Breman, delivering her first OCR decision since taking on the governorship, stressed the Bank was not planning to tighten policy until stronger inflation pressures and activity data emerge. “We want to keep the OCR on hold to support the recovery while ensuring that inflation falls back to target," she continued.
The market read Breman’s comments and the latest Monetary Policy Statement – which showed a slightly firmer OCR projection but a lower CPI outlook – as mildly dovish, with overnight index swaps softening around eight basis points to roughly 31bp of tightening priced by year-end. (See charts)

The Bank has held the OCR at 2.25% since its last 25bp cut in October, with 300bp of cumulative easing since the rate peaked in May 2023. (See MNI RBNZ WATCH: Easing Bias Maintained, But 2026 Hold Likely)
LABOUR, HOUSING & CONSUMPTION
Driving the Bank’s caution is a subdued housing market and its implications for spending. Chief Economist Paul Conway said slower house price growth represents a structural shift for the economy, which has historically relied on housing wealth to drive demand. House prices remain slightly above levels the Bank considers sustainable, underpinning expectations that housing inflation will stay subdued over the coming year.

“That’s a big change for the New Zealand economy, and that's why we're highlighting the downside risk to consumption,” Conway said, noting household spending is likely to become more dependent on labour market conditions rather than housing gains.
Conway added that lower interest rates are already helping broaden the recovery across sectors. “We're seeing growth broadening out of the ag sector, regional New Zealand, into metropolitan centres and manufacturing. Construction is starting to pick up because of lower interest rates.” He noted, however, that the shift away from housing-led demand creates downside risks. “Consumption is a huge part of the economy, and we do need households to stop being as cautious if the recovery is to continue to broaden.”

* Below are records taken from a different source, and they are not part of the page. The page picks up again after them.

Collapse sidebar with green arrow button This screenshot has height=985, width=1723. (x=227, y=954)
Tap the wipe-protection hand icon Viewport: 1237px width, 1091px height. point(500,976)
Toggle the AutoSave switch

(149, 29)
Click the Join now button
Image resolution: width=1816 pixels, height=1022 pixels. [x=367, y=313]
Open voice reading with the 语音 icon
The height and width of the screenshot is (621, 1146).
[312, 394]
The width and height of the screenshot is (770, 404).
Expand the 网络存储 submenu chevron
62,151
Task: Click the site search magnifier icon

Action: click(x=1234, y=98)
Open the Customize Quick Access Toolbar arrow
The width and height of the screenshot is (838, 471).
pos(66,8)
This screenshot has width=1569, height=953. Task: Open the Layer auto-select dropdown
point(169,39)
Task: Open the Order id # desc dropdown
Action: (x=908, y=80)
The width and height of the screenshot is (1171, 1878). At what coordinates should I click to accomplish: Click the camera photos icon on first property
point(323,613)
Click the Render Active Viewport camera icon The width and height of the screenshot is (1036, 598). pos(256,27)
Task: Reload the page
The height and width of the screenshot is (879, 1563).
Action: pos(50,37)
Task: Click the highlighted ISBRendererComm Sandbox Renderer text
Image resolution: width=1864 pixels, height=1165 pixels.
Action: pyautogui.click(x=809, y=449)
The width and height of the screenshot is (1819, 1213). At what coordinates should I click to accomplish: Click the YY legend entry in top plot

MORE TRANSPARENCY, MEETINGS
Breman said the Bank plans to increase transparency around policy deliberations and expand its meeting schedule to eight in 2027, following the introduction of monthly CPI data.
The recent statement reflected differing views on OCR timing but she said consensus decision-making remains the goal. Breman added policymakers will also step up outreach, with speeches and regional visits aimed at both explaining decisions and gathering feedback from businesses and households on economic conditions.